Teriakan melengking yang keluar dari mulut ibu Mirza semakin membuat tubuh Alishia panas dingin. Semua ini tidak semudah yang Mirza ucapan demi menenangkan hatinya, apalagi Alishia tahu betul ibu Mirza sangat tidak menyukai dirinya.
“Iya Bu Mirza akan menikah dengan Alishia,” jawab Mirza.
Ibu Mirza berdiri dengan amarah yang membara. “Kau ini gila, apa yang akan di katakan semua orang tentang pernikahanmu dengan Anggun, apa kamu tidak memikirkan perasaan Anggun?”
Mirza berusaha menenangkan hatinya yang mulai bergejolak, ia tahu betul ibunya tidak akan setuju dengan rencananya. “Alishia sedang mengandung darah dagingku, dan aku akan bertanggung jawab.”
“Anak yang di kandung pelacur itu hanya akan menjadi aib untuk keluarga kita, gugurkan saja.
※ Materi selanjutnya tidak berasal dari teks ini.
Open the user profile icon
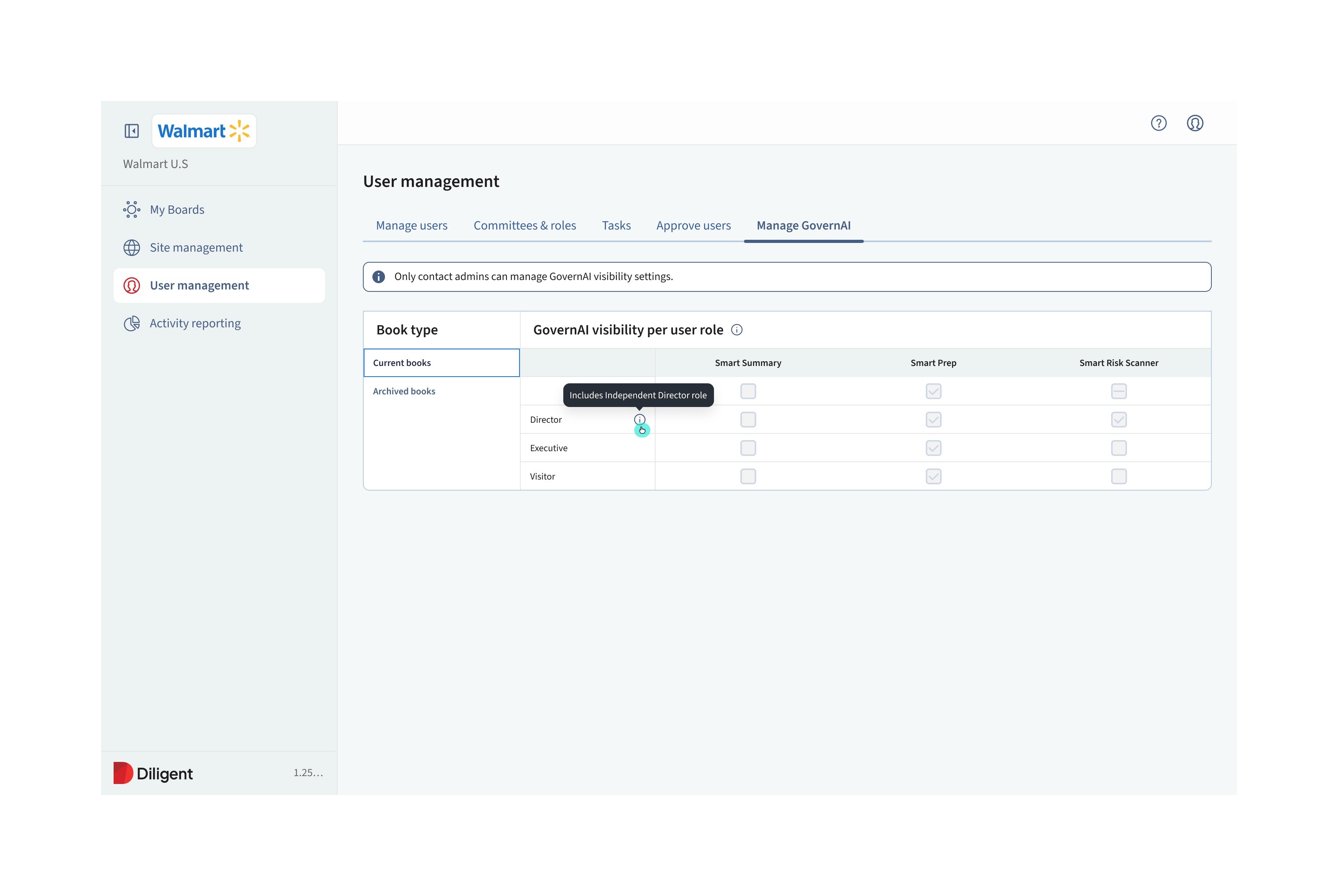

Ibu tidak akan pernah sudi memiliki cucu dari seorang pelacur!” setelah mengeluarkan emosinya yang tidak terbendung lagi, ibu Mirza hendak berjalan meninggalkan ruang tamu.
Mirza beranjak dari duduknya, sambil menarik tangan Alishia agar ikut berdiri bersamanya. “Ibu jangan pernah menyebut Alishia seorang pelacur. Ada restu atau tanpa restu Mirza akan tetap menikahi Alishia!”
Bagaikan sambaran petir ibu Mirza menghentikan langkahnya saat mendengar ucapan Mirza. Ia berbalik menatap tajam anaknya, dan wanita pelacur yang berhasil merusak rumah tangga anaknya.
“Mirza!” bentak ibu Mirza dengan wajah memerah menahan amarah.
Mirza tidak mengindahkan bentakan sang ibu, ia memandang ayahnya sejenak. “Mirza ke sini hanya ingin menyampaikan itu saja, permisi!”
Dengan langkah tegapnya Mirza berjalan keluar seraya menggandeng tangan Alishia.
Alishia tidak mengeluarkan sepatah kata pun, ia berjalan mengikuti langkah Mirza.
“Dasar anak kurang ajar!”
Om Gunawan tidak tinggal diam saat melihat istrinya yang membawa gelas berisi air hendak berjalan menyusul Mirza.
“Papa tidak perlu menghalangi aku, aku tidak Sudi memiliki menantu pelacur seperti dia!”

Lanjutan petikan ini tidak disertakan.